What the task requires
Find the line that contains "Task: Click the Schoox logo icon". Output it and every line after it to the end of the records, exactly as they appear.

Material provided
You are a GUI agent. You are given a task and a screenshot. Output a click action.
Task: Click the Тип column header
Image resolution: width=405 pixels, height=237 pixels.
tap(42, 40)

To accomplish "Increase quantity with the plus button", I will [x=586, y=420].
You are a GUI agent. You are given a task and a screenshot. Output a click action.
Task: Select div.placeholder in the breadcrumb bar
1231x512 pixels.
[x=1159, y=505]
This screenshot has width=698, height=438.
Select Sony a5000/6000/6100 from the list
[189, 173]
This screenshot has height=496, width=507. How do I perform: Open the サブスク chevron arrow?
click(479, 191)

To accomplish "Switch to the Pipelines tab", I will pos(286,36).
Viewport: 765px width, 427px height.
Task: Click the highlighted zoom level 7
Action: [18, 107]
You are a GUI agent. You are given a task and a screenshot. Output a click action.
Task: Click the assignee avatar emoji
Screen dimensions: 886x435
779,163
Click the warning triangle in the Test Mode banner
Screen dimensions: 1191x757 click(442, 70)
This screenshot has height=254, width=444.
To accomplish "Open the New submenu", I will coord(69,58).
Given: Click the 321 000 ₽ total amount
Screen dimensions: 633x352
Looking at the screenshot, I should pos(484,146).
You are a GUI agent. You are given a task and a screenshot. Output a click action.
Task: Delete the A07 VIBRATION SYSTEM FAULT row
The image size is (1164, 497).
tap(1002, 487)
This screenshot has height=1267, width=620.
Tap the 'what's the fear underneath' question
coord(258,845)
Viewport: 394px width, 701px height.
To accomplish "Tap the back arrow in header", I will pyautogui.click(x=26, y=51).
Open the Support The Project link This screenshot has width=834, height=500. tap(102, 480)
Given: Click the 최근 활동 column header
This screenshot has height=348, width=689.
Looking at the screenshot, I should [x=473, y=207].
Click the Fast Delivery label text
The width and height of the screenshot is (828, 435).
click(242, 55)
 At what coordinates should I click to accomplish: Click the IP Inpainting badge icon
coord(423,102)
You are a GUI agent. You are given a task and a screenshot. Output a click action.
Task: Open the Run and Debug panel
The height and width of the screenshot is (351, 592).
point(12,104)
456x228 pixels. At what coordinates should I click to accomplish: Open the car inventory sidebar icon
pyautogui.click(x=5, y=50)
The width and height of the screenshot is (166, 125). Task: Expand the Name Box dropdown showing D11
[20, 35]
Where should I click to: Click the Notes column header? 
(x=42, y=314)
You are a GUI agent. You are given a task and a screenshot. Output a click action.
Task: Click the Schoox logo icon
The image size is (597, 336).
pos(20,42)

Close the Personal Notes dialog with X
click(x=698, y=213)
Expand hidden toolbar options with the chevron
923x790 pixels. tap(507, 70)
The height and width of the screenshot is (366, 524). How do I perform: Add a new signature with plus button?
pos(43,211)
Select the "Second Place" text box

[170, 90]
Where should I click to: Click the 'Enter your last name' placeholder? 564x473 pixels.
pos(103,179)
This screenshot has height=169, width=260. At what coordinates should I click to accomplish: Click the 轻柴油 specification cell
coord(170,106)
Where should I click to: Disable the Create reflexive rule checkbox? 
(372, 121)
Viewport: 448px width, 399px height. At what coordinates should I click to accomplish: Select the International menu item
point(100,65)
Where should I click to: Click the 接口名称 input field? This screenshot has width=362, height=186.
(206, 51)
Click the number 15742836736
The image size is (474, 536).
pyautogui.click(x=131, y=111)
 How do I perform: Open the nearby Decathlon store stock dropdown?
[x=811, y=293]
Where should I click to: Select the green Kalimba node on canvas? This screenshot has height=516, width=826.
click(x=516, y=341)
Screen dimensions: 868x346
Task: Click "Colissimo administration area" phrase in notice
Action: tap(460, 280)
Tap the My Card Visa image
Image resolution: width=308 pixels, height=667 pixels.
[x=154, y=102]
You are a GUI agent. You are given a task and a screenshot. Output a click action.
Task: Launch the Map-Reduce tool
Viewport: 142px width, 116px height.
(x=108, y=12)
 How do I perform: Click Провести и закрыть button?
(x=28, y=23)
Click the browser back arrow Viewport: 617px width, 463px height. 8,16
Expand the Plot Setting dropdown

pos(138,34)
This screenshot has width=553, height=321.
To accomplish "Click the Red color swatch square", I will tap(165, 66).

Response to this task
Task: Click the Schoox logo icon
The image size is (597, 336).
pos(20,42)

Close the Personal Notes dialog with X
click(x=698, y=213)
Expand hidden toolbar options with the chevron
923x790 pixels. tap(507, 70)
The height and width of the screenshot is (366, 524). How do I perform: Add a new signature with plus button?
pos(43,211)
Select the "Second Place" text box

[170, 90]
Where should I click to: Click the 'Enter your last name' placeholder? 564x473 pixels.
pos(103,179)
This screenshot has height=169, width=260. At what coordinates should I click to accomplish: Click the 轻柴油 specification cell
coord(170,106)
Where should I click to: Disable the Create reflexive rule checkbox? 
(372, 121)
Viewport: 448px width, 399px height. At what coordinates should I click to accomplish: Select the International menu item
point(100,65)
Where should I click to: Click the 接口名称 input field? This screenshot has width=362, height=186.
(206, 51)
Click the number 15742836736
The image size is (474, 536).
pyautogui.click(x=131, y=111)
 How do I perform: Open the nearby Decathlon store stock dropdown?
[x=811, y=293]
Where should I click to: Select the green Kalimba node on canvas? This screenshot has height=516, width=826.
click(x=516, y=341)
Screen dimensions: 868x346
Task: Click "Colissimo administration area" phrase in notice
Action: tap(460, 280)
Tap the My Card Visa image
Image resolution: width=308 pixels, height=667 pixels.
[x=154, y=102]
You are a GUI agent. You are given a task and a screenshot. Output a click action.
Task: Launch the Map-Reduce tool
Viewport: 142px width, 116px height.
(x=108, y=12)
 How do I perform: Click Провести и закрыть button?
(x=28, y=23)
Click the browser back arrow Viewport: 617px width, 463px height. 8,16
Expand the Plot Setting dropdown

pos(138,34)
This screenshot has width=553, height=321.
To accomplish "Click the Red color swatch square", I will tap(165, 66).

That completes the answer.